The adhesion of cells to each other and to a scaffolding matrix is a major feature of multi-cellular organisms. Since misregulation can have fatal consequences, thereto related biological processes, such as wound healing, differentiation and embryogenesis, are tightly regulated in space and time. To get an understanding in these systems it is of big interest to generate dynamically regulated platforms. In order to dynamically and spatiotemporally control integrin-mediated cell adhesion to the extracellular matrix (ECM) several systems have been establish, which can be controlled by an outer stimulus. Nevertheless, these methods are limited by a variety of drawbacks like low resolution, the use of photo-toxic UV-light or tedious synthesis of chemical building blocks. In this thesis, a novel optogenetic tool to control cell-matrix adhesion, combining in a new manner the approaches from material science with optogenetics is presented. By incorporation of naturally occurring ligands for cell-matrix receptors, namely intergrins, like the RGD-sequence or the PHSRN-sequence into optogenetic proteins, they can be applied to mediated cell-surface adhesion. Surfaces coated with the engineered proteins can be switched either once or reversibly, by visible light in their ability to mediate cell adhesion. First, the green light switchable protein CarH from T. thermophilus in order to switch surfaces from an adhesive to a non-adhesive state was employed. The protein monomers form tetramers when the cofactor Cobalamin is incorporated and disassemble into dimers upon green light illumination. By incorporation of the RGD motif into the protein a cell adhesive building block was generated that can be immobilized on surfaces. Upon disassembly of the tetramer, the monomers presenting the RGD motif to the cell are removed and the surface is switched to the non-adhesive state.
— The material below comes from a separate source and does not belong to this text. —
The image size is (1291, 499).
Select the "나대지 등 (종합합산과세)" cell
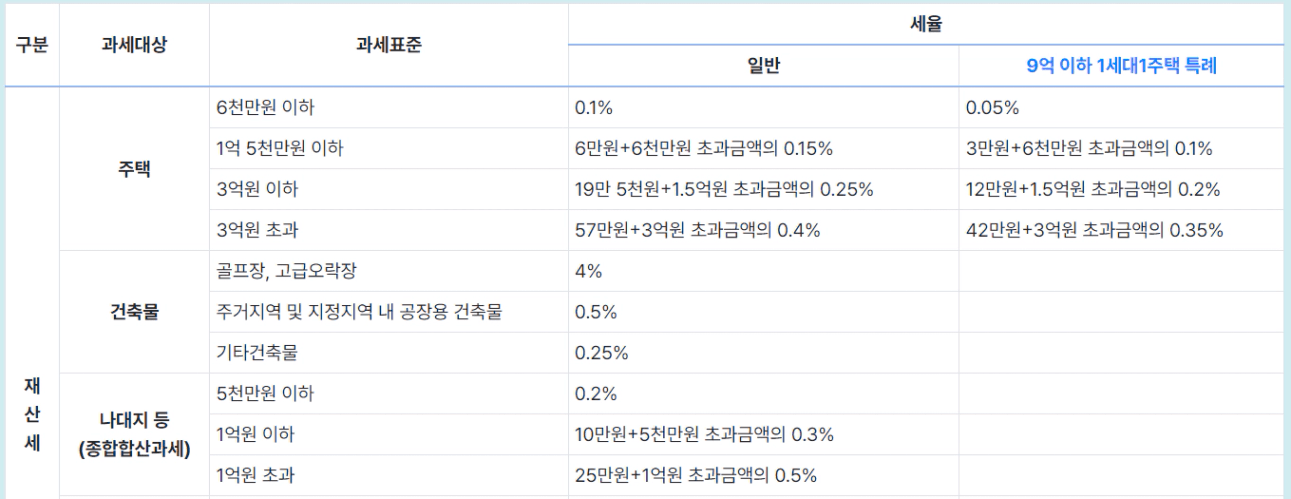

In this work, the immobilization of proteins on the surfaces as well as their ability to bind integrin and disassemble under green light in vitro was shown. Further, these results were confirmed in cell adhesion experiments. For the first time, I designed and implemented a green light-switchable system for cell-surface adhesion based on altered ligand presentation. In the second part of my thesis, the blue light-switchable protein domain LOV2 from A. sativa was employed to build a reversible system. This protein domain consists of a small protein core with a long C-terminal Ja-helix, which reversibly unwinds, when illuminated with blue-light. A library of 40 LOV2RGD mutants by insertion of the RGD motif at different positions in the Ja-helix and by combination with further complementing mutations, like the PHSRN motif, was designed. The RGD peptide is caged by the helical conformation in dark and is presented to cells upon unwinding of the Ja-helix under blue light illumination. The library was narrowed to 8 promising mutants through characterization of the ability of the LOV2RGD mutants to bind integrin in dark and under blue light illumination in fluorescence anisotropy measurements. The selected mutants were evaluated for their ability to mediate cell adhesion depending on their switching state, showing significant difference in the spreading area of the cells. Additionally, the reversibility of cell adhesion on such substrates was determined. Finally, the most promising two candidates were evaluated in live cell experiments, showing a significant decrease in the spreading area in dark but not under blue light illumination.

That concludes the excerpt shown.